:: Input for this task ::
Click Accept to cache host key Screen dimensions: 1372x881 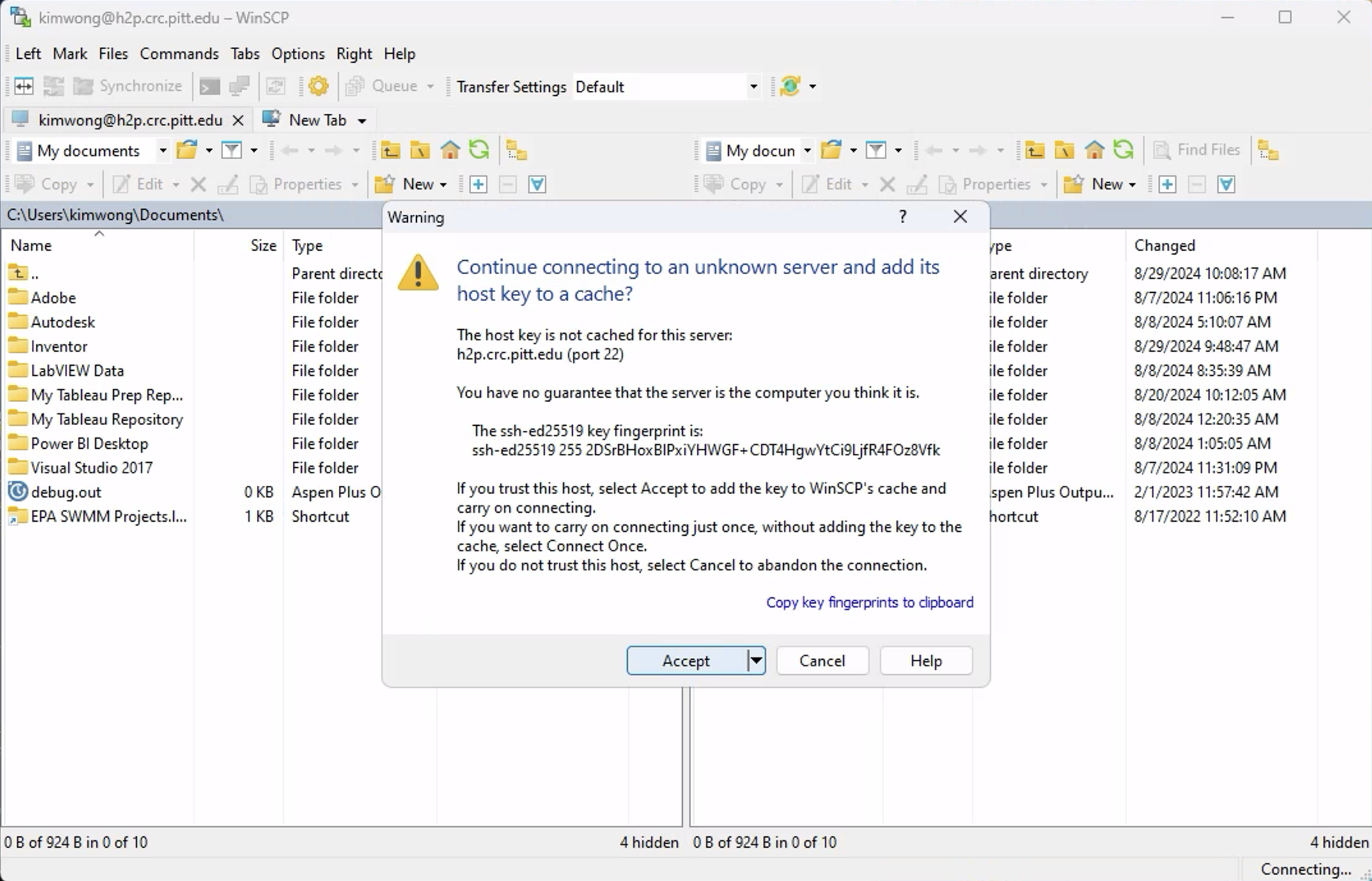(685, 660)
--
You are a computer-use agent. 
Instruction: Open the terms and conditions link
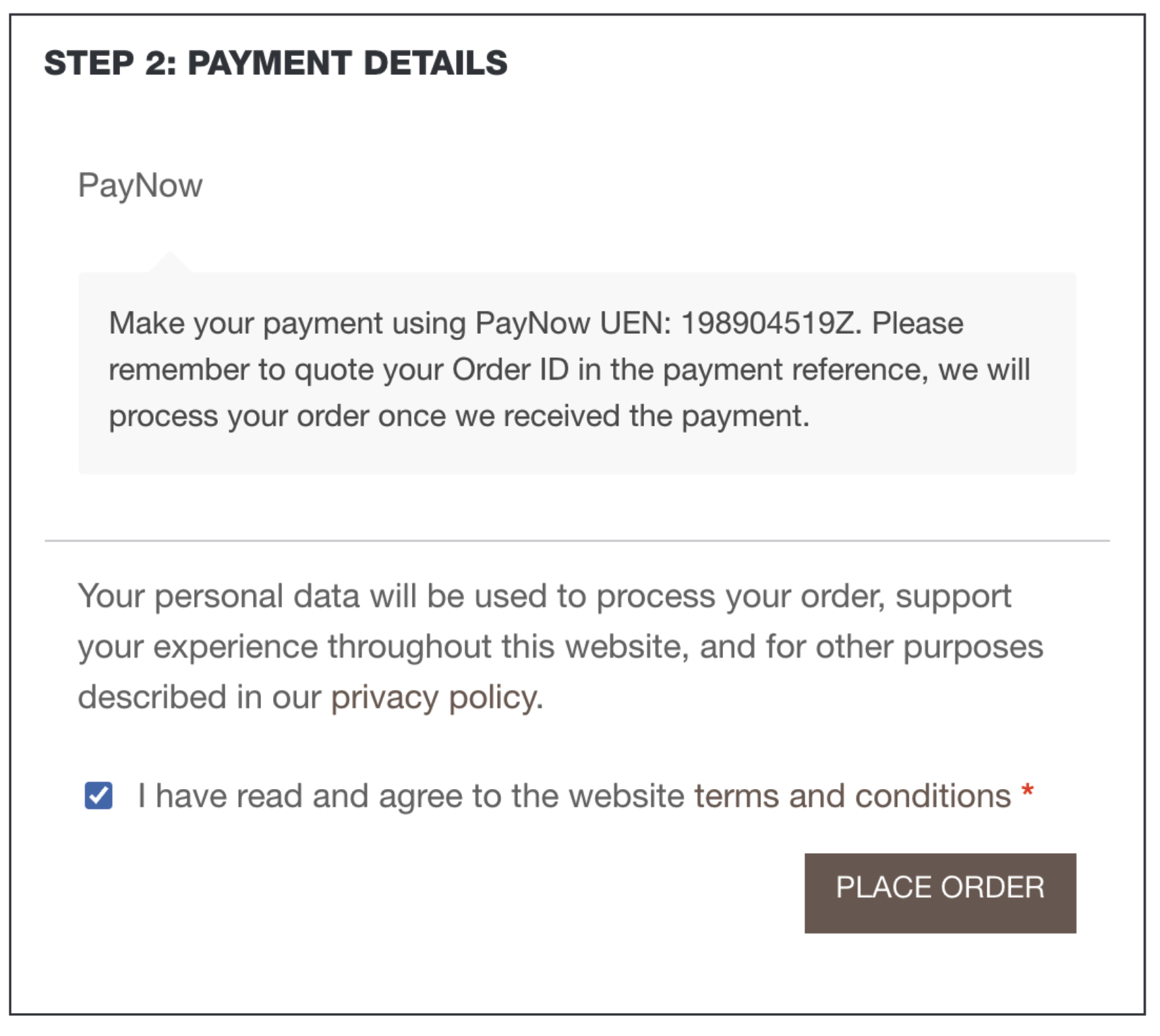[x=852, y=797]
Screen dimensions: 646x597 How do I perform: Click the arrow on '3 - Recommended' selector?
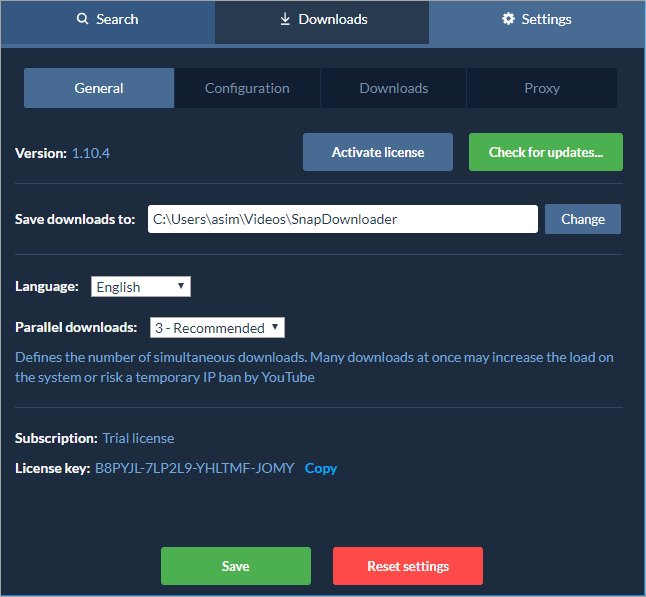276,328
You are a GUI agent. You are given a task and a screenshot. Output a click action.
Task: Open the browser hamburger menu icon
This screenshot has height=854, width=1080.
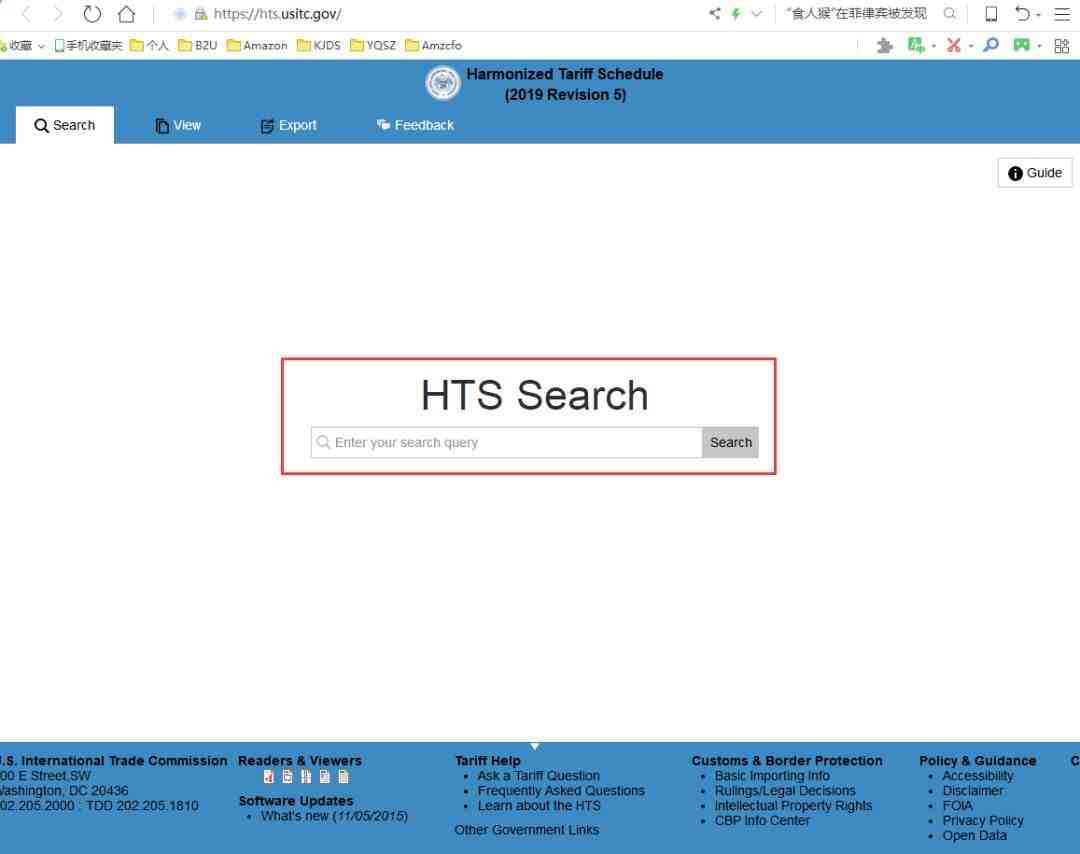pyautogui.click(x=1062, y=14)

:: Task details ::
Return each line of the material in which the string "agent" can be found.

:: Exercise answer ::
You are a computer-use agent. 
You are a GUI agent. You are given a task and a screenshot. Output a click action.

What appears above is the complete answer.